Budget graphics cards group test: Nvidia GeForce GTX 650 Ti
If you want a card for single-screen gaming that doesn’t empty your bank account, this is the one
Nvidia’s graphics card ranges are infamously busy, but over the last couple of years the firm has been introducing Ti-branded cards in order to add ever more products to its rosters. These cards are often stand-out parts, and that’s no different with the GTX 650 Ti.
Despite its name, this card is architecturally very different from the standard GTX 650. For starters, it’s built with 2.5 billion transistors – almost double the number included in the standard card, and more than any other GPU in this test.
It’s got 768 stream processors, which is so many that Nvidia has had to use four SMX units rather than the two it uses for its lesser cards, and they’re clocked at a respectable 928MHz. The GTX 650 Ti is available in either 1GB of 2GB configurations and, in either case, the GDDR5 memory is clocked at 5,400MHz.
The only thing missing is Turbo Boost, which dynamically overclocks the card’s core to give a little extra power – a feature only included on the GTX 650 Ti Boost.
It’s a potent specification that paid dividends in our benchmarks. The 650 Ti’s 44fps result in Crysis at Medium quality and full HD resolution is the best on test, and it’s also ahead of its rival in Battlefield 3 and DiRT 3 – in those tests it scored 60fps and 122fps; the Radeon HD 7790 scored 55fps and 119fps.
Only in one games test did the Nvidia card fall behind the competition. The GTX 650 Ti’s Bioshock Infinite average of 55fps is good, but it’s two frames slower than the AMD Radeon HD 7790.

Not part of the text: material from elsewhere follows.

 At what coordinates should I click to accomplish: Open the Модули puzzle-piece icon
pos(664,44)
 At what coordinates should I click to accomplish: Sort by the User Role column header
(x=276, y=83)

The Nvidia card is also a little slower in theoretical tests. In 3DMark’s Cloud Gate benchmark the GTX 650 Ti scored 21,259 in Gaming and 11,660 in the Overall test, with the Radeon HD 7790 scoring 21,924 and 11,969 in the same benchmarks. It’s a small gap and, if anything, it illustrates the increased efficiency with which the Nvidia card deploys its power.
We’ve no complaints about the GTX 650 Ti in our thermal and power benchmarks. Its top temperature of 70°C is in the middle ground in this test. Our rig’s idle power draw of 45W falls is less than every AMD card here and, while the GTX 650 Ti’s peak power draw of 143W is the highest here, it’s only a single watt greedier than the Radeon HD 7790.
The GTX 650 Ti is a powerful card, and that means it requires a chunky cooler. That means single-height cards are thin on the ground, with most 650 Tis taking up two motherboard slots. Passive options aren’t available either, and the card will require one six-pin power connector – so make sure your PSU’s up to scratch. There’s one saving grace, though, and it’s the 146mm PCB – short enough to fit into modestly sized machines.
There’s plenty to like about this mid-range card, with its modest size, good thermals and efficient power requirements all playing their part, but the main draw is undoubtedly gaming performance. The GTX 650 Ti is quicker than its main rival in three out of our four games benchmarks, and it’s almost £10 cheaper to boot. If you want a card for single-screen gaming that doesn’t empty your bank account, the Nvidia GeForce GTX 650 Ti is the product to buy.